The son of Paolo Ghini, he was probably of Lucchese origin. Documents of the Opera del Duomo in Siena record him as a garzone (assistant) in 1454 and as a master in 1463.

He executed in 1465 the bas-reliefs of the fountain in the main square of Asciano. His works show stylistic affinities with Antonio Federighi and Giovanni di Stefano, the latter of whom he closely collaborated with between 1470 and 1475.

In Grosseto, he produced the reliefs for the altar of the Madonna delle Grazie, built to house a panel painting by Matteo di Giovanni, as well as the baptismal font in Grosseto Cathedral. Between 1475 and 1477 he carved the relief of the Judgment of Solomon for Lucca Cathedral.

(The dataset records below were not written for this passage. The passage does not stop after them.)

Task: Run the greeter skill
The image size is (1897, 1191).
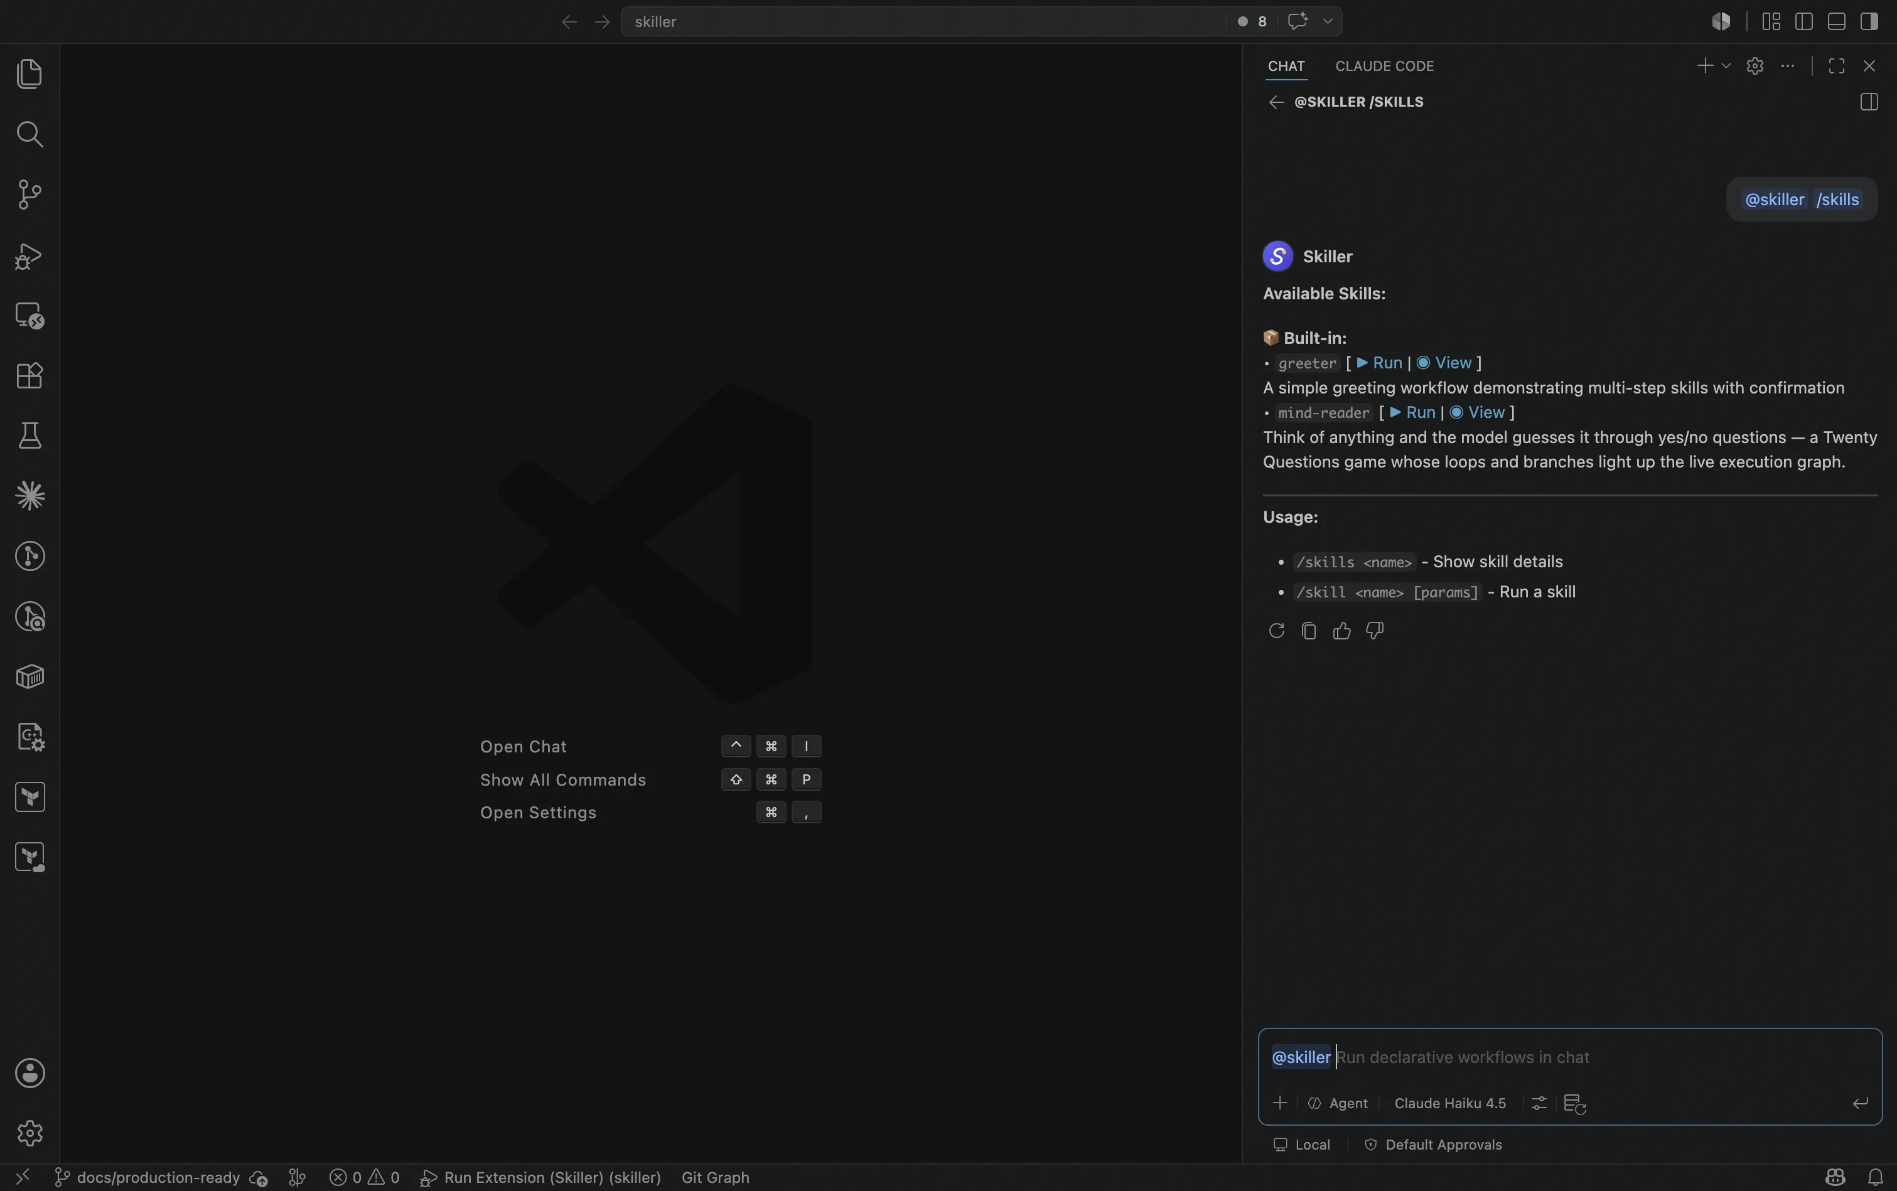Action: (1379, 362)
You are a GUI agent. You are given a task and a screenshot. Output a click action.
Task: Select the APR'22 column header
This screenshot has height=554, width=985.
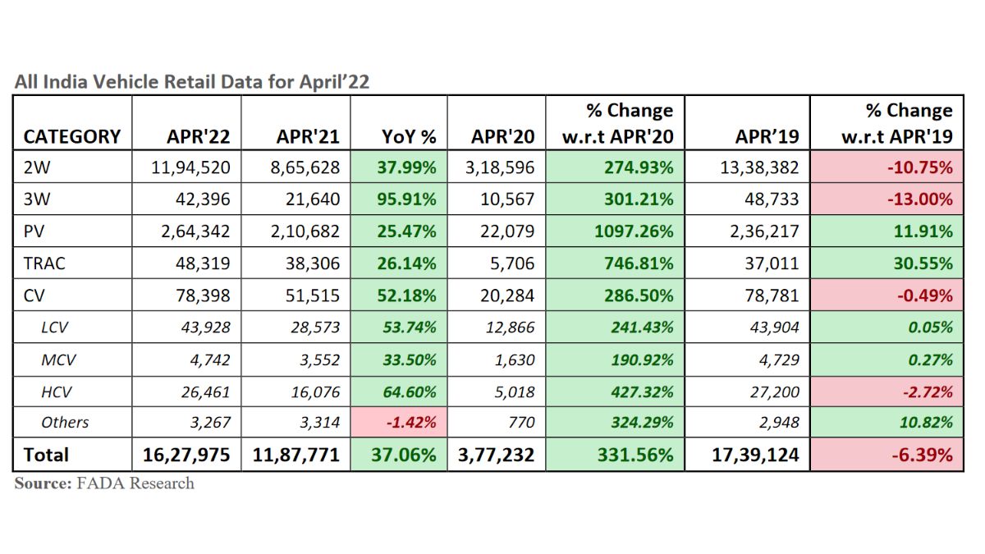point(197,136)
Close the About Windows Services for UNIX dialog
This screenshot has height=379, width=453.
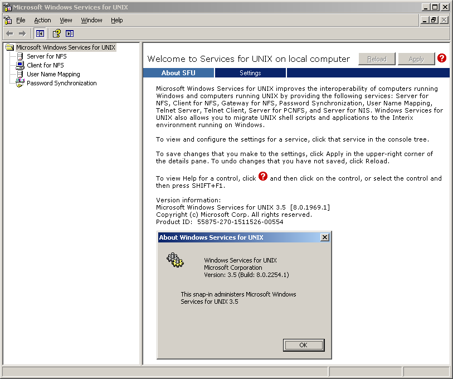[325, 237]
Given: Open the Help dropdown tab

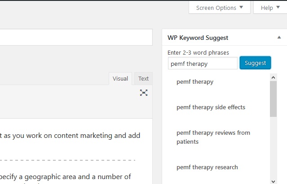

He died in Siena shortly before 1478; in that year his wife Lorenza is recorded in documents as a widow.

== Sources ==
- Baracchini, Clara (1973). "Il duomo di Lucca"
- Carli, Enzo (1980). "Gli scultori senesi"
- Coltellacci, Stefano (2000). "Dizionario Biografico degli Italiani"
- Corti, G. (1986). "Una compagnia di dittatori a Siena nella metà del Cinquecento"
- Fumi Cambi Gado, Francesca (1996). "La cattedrale di San Lorenzo a Grosseto. Arte e storia dal XIII al XIX secolo"
- Porciatti, Lorenzo (1903). "Il fonte battesimale della cattedrale di Grosseto"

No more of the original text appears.